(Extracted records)
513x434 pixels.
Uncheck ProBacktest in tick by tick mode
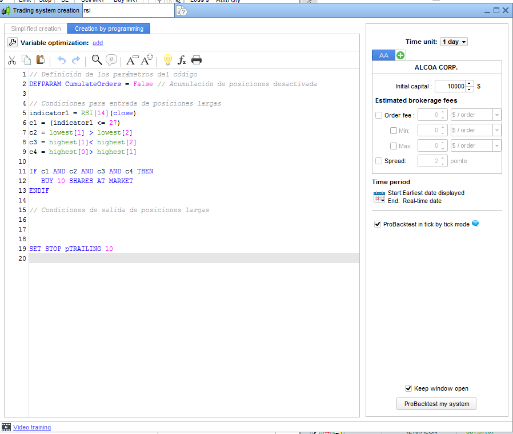378,224
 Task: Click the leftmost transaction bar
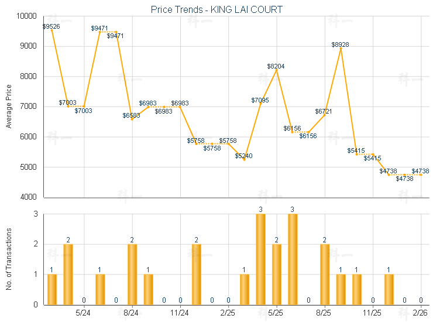tap(52, 289)
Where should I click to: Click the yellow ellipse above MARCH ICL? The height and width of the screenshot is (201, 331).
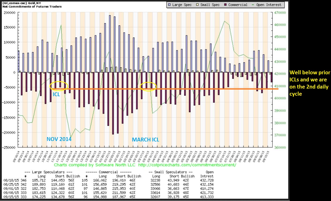point(148,87)
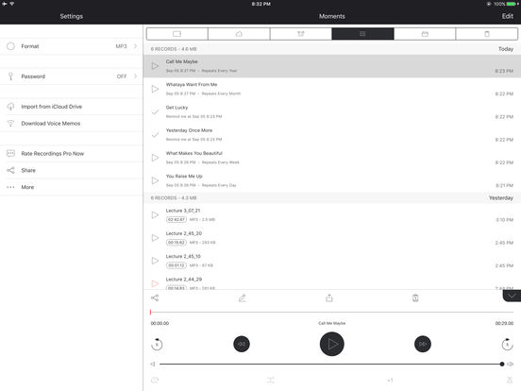Toggle the repeat icon below volume

click(x=155, y=380)
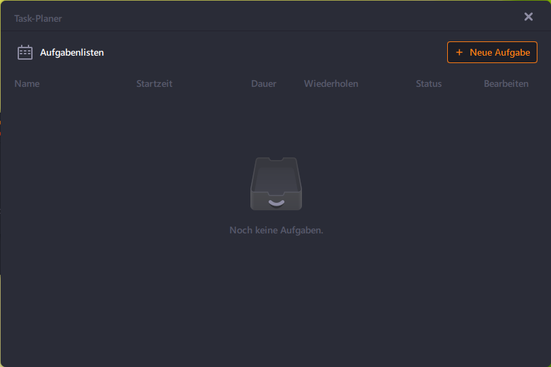Click blank area beneath the empty-tasks message

[276, 298]
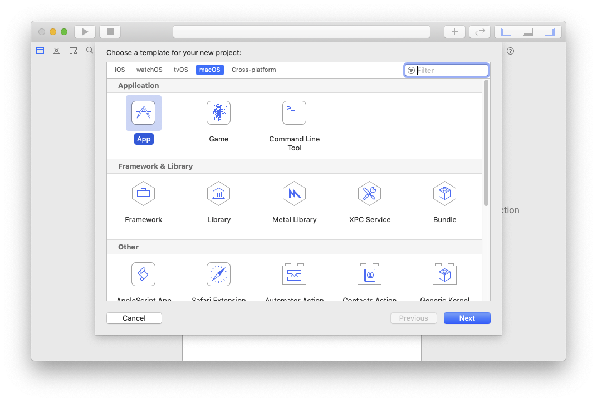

The task:
Please transcribe exactly the lines from the one that contains "Where should I" through the closing line of the entries, with no pictures.

Problem solution:
Where should I click to: Click the yellow ellipse above MARCH ICL? The height and width of the screenshot is (201, 331).
point(148,87)
Toggle the repeat icon below volume

click(x=155, y=380)
Click blank area beneath the empty-tasks message

[276, 298]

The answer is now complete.